|
Continuous
Gestural Interaction with Mobile Devices
Introduction Much of the
interface work on wearable computers (more complex and fully equipped
computers
than PDAs) tends to focus again on visual displays, often presented
through
head-mounted displays [1]. These are often
heavy and hard to use in bright daylight, plus
they occupy the users’ visual attention [5]. Our novel aim here is to
try to create a system that
uses little
of our users’ visual attention and to see how effective such a system
can be.
Initial work has shown non-speech audio to be very effective in
improving
interaction on mobiles[6,7]. It allows users
to keep
their visual attention on navigating the world around them and allows
information to be presented to their ears. Our aim is to develop this
further.
The user will wear a pair of lightweight open-backed headphones to hear the sounds (and not obscure the sounds of the real world), which will be spatialised in a plane around the user’s head. The user is holding a PDA. This will be the screen of the wearable, if information must be displayed visually. This will be connected to the wearable via a cable or wireless network connection. There will also be an accelerometer on top of the PDA so that it can be used for pointing or gesturing. The user might also wear a tracker on a finger to allow further pointing or gesturing. How would such a system as the
one we are
suggesting work? Whilst walking, a user might point towards an audio
source indicating
a menu by tilting PDA. The user might select the audio source of
an MP3/wav
file and enter to the options of that audio menu in audio space.

[Records from a data source]
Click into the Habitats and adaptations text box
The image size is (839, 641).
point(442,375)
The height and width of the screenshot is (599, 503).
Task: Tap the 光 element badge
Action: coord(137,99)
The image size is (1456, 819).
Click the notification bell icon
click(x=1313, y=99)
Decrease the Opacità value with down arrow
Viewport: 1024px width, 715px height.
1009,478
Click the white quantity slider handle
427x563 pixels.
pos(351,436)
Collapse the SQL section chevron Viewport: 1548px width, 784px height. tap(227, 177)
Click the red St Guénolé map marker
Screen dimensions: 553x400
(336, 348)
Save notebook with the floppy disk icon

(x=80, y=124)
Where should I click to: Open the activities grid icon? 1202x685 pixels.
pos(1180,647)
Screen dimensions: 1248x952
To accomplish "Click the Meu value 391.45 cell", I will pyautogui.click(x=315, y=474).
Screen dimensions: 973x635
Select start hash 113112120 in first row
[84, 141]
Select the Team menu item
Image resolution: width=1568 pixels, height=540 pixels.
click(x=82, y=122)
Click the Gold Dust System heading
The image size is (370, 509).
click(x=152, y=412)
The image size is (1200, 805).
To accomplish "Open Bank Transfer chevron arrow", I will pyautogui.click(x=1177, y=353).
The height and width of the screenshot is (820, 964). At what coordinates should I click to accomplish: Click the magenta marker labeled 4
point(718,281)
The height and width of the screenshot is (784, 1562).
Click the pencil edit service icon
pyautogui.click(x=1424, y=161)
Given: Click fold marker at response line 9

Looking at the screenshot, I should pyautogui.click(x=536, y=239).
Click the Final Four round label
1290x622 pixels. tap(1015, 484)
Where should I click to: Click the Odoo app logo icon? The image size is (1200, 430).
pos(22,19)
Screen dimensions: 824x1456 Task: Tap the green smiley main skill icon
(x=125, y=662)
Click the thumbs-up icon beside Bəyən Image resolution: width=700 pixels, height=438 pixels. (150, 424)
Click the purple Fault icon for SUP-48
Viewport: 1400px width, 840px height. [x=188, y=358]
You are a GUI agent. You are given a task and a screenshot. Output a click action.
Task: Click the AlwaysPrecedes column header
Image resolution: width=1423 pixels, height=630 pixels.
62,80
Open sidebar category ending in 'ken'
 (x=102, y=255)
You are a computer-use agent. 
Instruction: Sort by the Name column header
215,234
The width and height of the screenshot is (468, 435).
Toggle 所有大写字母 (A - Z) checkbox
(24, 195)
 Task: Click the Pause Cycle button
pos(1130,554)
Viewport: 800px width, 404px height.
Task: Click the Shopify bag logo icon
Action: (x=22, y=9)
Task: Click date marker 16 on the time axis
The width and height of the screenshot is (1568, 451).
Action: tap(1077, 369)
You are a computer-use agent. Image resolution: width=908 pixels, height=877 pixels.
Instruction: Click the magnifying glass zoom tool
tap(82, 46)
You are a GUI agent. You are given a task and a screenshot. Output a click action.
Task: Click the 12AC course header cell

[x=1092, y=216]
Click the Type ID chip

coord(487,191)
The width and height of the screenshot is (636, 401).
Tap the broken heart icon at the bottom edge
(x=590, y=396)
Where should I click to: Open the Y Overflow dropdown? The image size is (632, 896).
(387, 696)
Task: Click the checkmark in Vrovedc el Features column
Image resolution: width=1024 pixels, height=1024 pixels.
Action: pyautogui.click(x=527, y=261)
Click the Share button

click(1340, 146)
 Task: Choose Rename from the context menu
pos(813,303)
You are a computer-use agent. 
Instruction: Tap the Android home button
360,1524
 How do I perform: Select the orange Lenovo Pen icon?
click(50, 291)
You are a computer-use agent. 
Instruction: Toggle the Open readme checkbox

DIRECTIONS -
In the text on gestural interaction with mobile devices, what is placed on top of the PDA so that it can be used for pointing or gesturing?

THE COMPLETED TASK -
An accelerometer.